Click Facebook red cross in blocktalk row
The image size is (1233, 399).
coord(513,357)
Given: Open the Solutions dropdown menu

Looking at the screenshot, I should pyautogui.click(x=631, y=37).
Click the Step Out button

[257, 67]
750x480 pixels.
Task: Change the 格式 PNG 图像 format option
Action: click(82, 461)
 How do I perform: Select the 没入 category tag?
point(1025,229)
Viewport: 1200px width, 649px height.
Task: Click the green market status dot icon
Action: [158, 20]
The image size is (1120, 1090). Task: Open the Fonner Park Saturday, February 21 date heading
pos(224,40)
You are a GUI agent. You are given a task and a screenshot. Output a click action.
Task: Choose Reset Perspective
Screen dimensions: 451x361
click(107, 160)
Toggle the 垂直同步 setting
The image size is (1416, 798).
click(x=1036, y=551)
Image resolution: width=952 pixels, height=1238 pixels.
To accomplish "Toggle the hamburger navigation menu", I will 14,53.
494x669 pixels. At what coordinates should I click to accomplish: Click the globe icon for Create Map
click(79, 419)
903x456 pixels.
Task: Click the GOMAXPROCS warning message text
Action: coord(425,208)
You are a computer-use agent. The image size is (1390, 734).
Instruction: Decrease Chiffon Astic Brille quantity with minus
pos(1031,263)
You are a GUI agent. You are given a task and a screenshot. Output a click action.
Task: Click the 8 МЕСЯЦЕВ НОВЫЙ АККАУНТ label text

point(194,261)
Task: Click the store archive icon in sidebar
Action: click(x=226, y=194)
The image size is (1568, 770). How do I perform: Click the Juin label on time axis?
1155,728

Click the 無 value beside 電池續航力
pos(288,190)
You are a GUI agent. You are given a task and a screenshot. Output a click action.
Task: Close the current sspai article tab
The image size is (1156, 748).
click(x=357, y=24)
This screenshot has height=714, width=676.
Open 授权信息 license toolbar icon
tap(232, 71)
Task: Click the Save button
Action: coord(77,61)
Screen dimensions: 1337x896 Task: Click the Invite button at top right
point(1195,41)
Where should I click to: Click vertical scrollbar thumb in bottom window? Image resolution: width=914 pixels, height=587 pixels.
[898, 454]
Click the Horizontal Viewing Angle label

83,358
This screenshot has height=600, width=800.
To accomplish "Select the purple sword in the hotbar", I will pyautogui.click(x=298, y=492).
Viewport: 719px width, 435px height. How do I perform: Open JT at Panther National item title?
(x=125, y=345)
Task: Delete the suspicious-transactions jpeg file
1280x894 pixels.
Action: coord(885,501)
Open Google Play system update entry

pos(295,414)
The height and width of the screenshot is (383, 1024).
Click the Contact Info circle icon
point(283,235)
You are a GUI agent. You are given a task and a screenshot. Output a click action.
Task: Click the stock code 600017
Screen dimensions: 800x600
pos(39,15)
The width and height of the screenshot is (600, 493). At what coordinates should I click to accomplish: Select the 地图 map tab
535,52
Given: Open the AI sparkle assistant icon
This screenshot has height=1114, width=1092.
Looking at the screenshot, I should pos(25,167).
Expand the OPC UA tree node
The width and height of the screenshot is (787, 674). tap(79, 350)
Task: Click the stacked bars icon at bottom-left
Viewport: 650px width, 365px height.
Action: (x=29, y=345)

....................

» PROBLEM REQUIREMENTS
Reproduce the data in full, exactly.

» EXERCISE RESPONSE
Click Facebook red cross in blocktalk row
The image size is (1233, 399).
coord(513,357)
Given: Open the Solutions dropdown menu

Looking at the screenshot, I should pyautogui.click(x=631, y=37).
Click the Step Out button

[257, 67]
750x480 pixels.
Task: Change the 格式 PNG 图像 format option
Action: click(82, 461)
 How do I perform: Select the 没入 category tag?
point(1025,229)
Viewport: 1200px width, 649px height.
Task: Click the green market status dot icon
Action: [158, 20]
The image size is (1120, 1090). Task: Open the Fonner Park Saturday, February 21 date heading
pos(224,40)
You are a GUI agent. You are given a task and a screenshot. Output a click action.
Task: Choose Reset Perspective
Screen dimensions: 451x361
click(107, 160)
Toggle the 垂直同步 setting
The image size is (1416, 798).
click(x=1036, y=551)
Image resolution: width=952 pixels, height=1238 pixels.
To accomplish "Toggle the hamburger navigation menu", I will 14,53.
494x669 pixels. At what coordinates should I click to accomplish: Click the globe icon for Create Map
click(79, 419)
903x456 pixels.
Task: Click the GOMAXPROCS warning message text
Action: coord(425,208)
You are a computer-use agent. The image size is (1390, 734).
Instruction: Decrease Chiffon Astic Brille quantity with minus
pos(1031,263)
You are a GUI agent. You are given a task and a screenshot. Output a click action.
Task: Click the 8 МЕСЯЦЕВ НОВЫЙ АККАУНТ label text

point(194,261)
Task: Click the store archive icon in sidebar
Action: click(x=226, y=194)
The image size is (1568, 770). How do I perform: Click the Juin label on time axis?
1155,728

Click the 無 value beside 電池續航力
pos(288,190)
You are a GUI agent. You are given a task and a screenshot. Output a click action.
Task: Close the current sspai article tab
The image size is (1156, 748).
click(x=357, y=24)
This screenshot has height=714, width=676.
Open 授权信息 license toolbar icon
tap(232, 71)
Task: Click the Save button
Action: coord(77,61)
Screen dimensions: 1337x896 Task: Click the Invite button at top right
point(1195,41)
Where should I click to: Click vertical scrollbar thumb in bottom window? Image resolution: width=914 pixels, height=587 pixels.
[898, 454]
Click the Horizontal Viewing Angle label

83,358
This screenshot has height=600, width=800.
To accomplish "Select the purple sword in the hotbar", I will pyautogui.click(x=298, y=492).
Viewport: 719px width, 435px height. How do I perform: Open JT at Panther National item title?
(x=125, y=345)
Task: Delete the suspicious-transactions jpeg file
1280x894 pixels.
Action: coord(885,501)
Open Google Play system update entry

pos(295,414)
The height and width of the screenshot is (383, 1024).
Click the Contact Info circle icon
point(283,235)
You are a GUI agent. You are given a task and a screenshot. Output a click action.
Task: Click the stock code 600017
Screen dimensions: 800x600
pos(39,15)
The width and height of the screenshot is (600, 493). At what coordinates should I click to accomplish: Select the 地图 map tab
535,52
Given: Open the AI sparkle assistant icon
This screenshot has height=1114, width=1092.
Looking at the screenshot, I should pos(25,167).
Expand the OPC UA tree node
The width and height of the screenshot is (787, 674). tap(79, 350)
Task: Click the stacked bars icon at bottom-left
Viewport: 650px width, 365px height.
Action: (x=29, y=345)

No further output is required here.